For every tree is known by its own fruit.
For people do not pick figs from thornbushes,
nor do they gather grapes from brambles.
A good person out of the store of goodness in his heart produces good,
but an evil person out of a store of evil produces evil;
for from the fullness of the heart the mouth speaks.”
It’s easy to get caught up in appearances or externals. We certainly do so in relation to the clothes we wear, the cars we drive, the homes we live in and the companies we work for. We often get caught up in the symbols of our success, our salaries and bank accounts, the schools we have graduated from or sent our kids to, our favorite restaurants or where we go for vacations. We can sometimes do so in relation to matters of the heart and our behaviors: the quality of our families, the care we provide children or parents, the marriage anniversaries we celebrate, our long lasting friendships or our progeny.
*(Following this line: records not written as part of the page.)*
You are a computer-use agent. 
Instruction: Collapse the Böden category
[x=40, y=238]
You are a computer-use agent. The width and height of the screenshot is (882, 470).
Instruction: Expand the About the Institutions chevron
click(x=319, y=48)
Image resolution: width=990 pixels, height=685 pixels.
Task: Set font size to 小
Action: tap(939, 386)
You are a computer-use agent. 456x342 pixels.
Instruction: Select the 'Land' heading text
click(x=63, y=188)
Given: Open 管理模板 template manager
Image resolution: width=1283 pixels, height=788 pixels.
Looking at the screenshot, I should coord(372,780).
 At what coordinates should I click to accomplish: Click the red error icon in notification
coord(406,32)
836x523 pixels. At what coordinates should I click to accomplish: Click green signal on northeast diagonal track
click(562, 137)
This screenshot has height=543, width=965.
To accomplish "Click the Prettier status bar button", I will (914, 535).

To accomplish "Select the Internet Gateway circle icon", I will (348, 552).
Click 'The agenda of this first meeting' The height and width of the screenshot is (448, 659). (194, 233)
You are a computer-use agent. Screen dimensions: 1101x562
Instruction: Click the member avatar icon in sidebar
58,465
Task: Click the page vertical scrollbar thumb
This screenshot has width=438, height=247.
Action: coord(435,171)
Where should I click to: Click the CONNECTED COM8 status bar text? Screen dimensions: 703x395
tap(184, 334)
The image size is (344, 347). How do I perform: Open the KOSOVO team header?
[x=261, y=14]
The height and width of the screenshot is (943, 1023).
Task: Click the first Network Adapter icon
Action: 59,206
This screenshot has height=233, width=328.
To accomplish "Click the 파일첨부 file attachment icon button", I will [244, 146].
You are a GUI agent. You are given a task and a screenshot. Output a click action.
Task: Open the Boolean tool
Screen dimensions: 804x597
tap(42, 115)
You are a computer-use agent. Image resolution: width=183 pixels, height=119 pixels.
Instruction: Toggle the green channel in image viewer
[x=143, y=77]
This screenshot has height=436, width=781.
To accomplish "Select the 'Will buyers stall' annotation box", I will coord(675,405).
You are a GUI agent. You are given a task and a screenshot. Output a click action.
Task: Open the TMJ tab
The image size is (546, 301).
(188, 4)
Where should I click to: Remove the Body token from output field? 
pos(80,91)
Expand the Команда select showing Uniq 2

We can even do so with our spirituality, the prayers we pray, the service we render, our commitments and faithfulness, our contributions or history.
It’s not just about our own pride or thinking more highly of ourselves than we ought. It’s not simply that we get caught up in how we appear to others or our own insecurities, but that we often turn that lens on others and how we judge them. Certainly, we can recognize that this form of judging on appearances tends toward the shallow and, occasionally, the salacious. We fail to see the person, the deep humanity and dignity at the heart of every woman and man. We have all had the experience, as well, of judging the good of a person based on appearances, only to be deeply disappointed by a hidden life or betrayed by secret actions. Even the apparent goodness of a person’s actions can be a facade that conceals a life of turmoil, selfishness, sinfulness, or evil. The bad can hide the good and the good can hide the bad.
And, yet, we hear today that a tree is known by it’s fruits. There seems to be an integrity between what is inside and what is outside. “...from the fullness of the heart the mouth speaks,” Jesus says. So what about when it’s not congruous? What about when the bad hides the good or the good hides the bad? Of course, this is too simplistic because the wheat and the weeds grow within each of our hearts, but the real key here is not to view these as a tool for judging others. Jesus tells us this himself when he says, just a few verses earlier, “Why do you notice the splinter in your brother's eye, but do not perceive the wooden beam in your own?” Do we use these verses as a tool to see the reality of our own lives, internal and external?
Am I living a life of integrity? Do my appearances reflect the reality of my heart? What might need to change, either in the story I tell the world or the real condition of love within? Can I be a tree that bears good fruit because the branches, trunk, and roots are healthy and holy? Can I prune the areas that are fruitless and let my words and actions align more clearly with the goodness of God within? Can I be honest about my struggles and challenges so that others can see the real me and help to bind up my wounds or carry my burden? Am I producing evil from evil or good from good? Is my life authentic? Can we get past appearances to the truth? It will set us free. He will set us free.